-- Start Data to use --

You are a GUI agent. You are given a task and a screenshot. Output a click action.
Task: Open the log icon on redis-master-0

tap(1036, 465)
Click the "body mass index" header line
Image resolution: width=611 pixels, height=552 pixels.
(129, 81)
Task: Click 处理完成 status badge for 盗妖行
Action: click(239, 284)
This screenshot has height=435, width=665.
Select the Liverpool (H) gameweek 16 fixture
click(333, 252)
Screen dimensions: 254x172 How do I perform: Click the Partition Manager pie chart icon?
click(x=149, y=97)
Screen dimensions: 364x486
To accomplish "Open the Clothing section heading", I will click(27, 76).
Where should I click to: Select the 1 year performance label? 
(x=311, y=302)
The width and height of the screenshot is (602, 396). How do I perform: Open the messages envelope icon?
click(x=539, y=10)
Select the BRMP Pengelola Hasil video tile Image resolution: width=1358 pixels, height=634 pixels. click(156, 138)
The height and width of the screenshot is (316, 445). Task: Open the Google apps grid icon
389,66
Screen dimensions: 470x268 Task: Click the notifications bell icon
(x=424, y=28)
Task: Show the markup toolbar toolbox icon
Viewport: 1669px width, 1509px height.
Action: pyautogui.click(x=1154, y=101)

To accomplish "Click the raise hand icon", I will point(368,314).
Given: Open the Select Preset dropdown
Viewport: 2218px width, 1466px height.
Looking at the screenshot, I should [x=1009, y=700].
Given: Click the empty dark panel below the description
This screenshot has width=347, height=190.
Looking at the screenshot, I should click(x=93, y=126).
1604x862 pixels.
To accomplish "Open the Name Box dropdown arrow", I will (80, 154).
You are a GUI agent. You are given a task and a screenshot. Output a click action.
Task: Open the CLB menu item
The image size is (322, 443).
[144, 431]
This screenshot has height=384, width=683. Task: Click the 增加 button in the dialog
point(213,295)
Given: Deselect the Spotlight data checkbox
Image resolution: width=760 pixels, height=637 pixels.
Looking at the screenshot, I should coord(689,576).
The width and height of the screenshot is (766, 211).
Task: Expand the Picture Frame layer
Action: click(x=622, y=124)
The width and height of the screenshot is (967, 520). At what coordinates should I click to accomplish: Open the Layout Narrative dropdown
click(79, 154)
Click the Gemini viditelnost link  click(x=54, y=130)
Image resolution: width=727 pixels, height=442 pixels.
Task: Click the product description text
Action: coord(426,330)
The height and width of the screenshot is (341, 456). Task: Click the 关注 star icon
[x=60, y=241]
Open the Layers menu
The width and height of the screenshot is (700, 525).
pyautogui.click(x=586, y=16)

-- End Data to use --

*Task*
Recast every line of the data above as a JSON list of strings, one string per line, omitting blank lines.

*Output*
[
  "You are a GUI agent. You are given a task and a screenshot. Output a click action.",
  "Task: Open the log icon on redis-master-0",
  "tap(1036, 465)",
  "Click the \"body mass index\" header line",
  "Image resolution: width=611 pixels, height=552 pixels.",
  "(129, 81)",
  "Task: Click 处理完成 status badge for 盗妖行",
  "Action: click(239, 284)",
  "This screenshot has height=435, width=665.",
  "Select the Liverpool (H) gameweek 16 fixture",
  "click(333, 252)",
  "Screen dimensions: 254x172 How do I perform: Click the Partition Manager pie chart icon?",
  "click(x=149, y=97)",
  "Screen dimensions: 364x486",
  "To accomplish \"Open the Clothing section heading\", I will click(27, 76).",
  "Where should I click to: Select the 1 year performance label? ",
  "(x=311, y=302)",
  "The width and height of the screenshot is (602, 396). How do I perform: Open the messages envelope icon?",
  "click(x=539, y=10)",
  "Select the BRMP Pengelola Hasil video tile Image resolution: width=1358 pixels, height=634 pixels. click(156, 138)",
  "The height and width of the screenshot is (316, 445). Task: Open the Google apps grid icon",
  "389,66",
  "Screen dimensions: 470x268 Task: Click the notifications bell icon",
  "(x=424, y=28)",
  "Task: Show the markup toolbar toolbox icon",
  "Viewport: 1669px width, 1509px height.",
  "Action: pyautogui.click(x=1154, y=101)",
  "To accomplish \"Click the raise hand icon\", I will point(368,314).",
  "Given: Open the Select Preset dropdown",
  "Viewport: 2218px width, 1466px height.",
  "Looking at the screenshot, I should [x=1009, y=700].",
  "Given: Click the empty dark panel below the description",
  "This screenshot has width=347, height=190.",
  "Looking at the screenshot, I should click(x=93, y=126).",
  "1604x862 pixels.",
  "To accomplish \"Open the Name Box dropdown arrow\", I will (80, 154).",
  "You are a GUI agent. You are given a task and a screenshot. Output a click action.",
  "Task: Open the CLB menu item",
  "The image size is (322, 443).",
  "[144, 431]",
  "This screenshot has height=384, width=683. Task: Click the 增加 button in the dialog",
  "point(213,295)",
  "Given: Deselect the Spotlight data checkbox",
  "Image resolution: width=760 pixels, height=637 pixels.",
  "Looking at the screenshot, I should coord(689,576).",
  "The width and height of the screenshot is (766, 211).",
  "Task: Expand the Picture Frame layer",
  "Action: click(x=622, y=124)",
  "The width and height of the screenshot is (967, 520). At what coordinates should I click to accomplish: Open the Layout Narrative dropdown",
  "click(79, 154)",
  "Click the Gemini viditelnost link  click(x=54, y=130)",
  "Image resolution: width=727 pixels, height=442 pixels.",
  "Task: Click the product description text",
  "Action: coord(426,330)",
  "The height and width of the screenshot is (341, 456). Task: Click the 关注 star icon",
  "[x=60, y=241]",
  "Open the Layers menu",
  "The width and height of the screenshot is (700, 525).",
  "pyautogui.click(x=586, y=16)"
]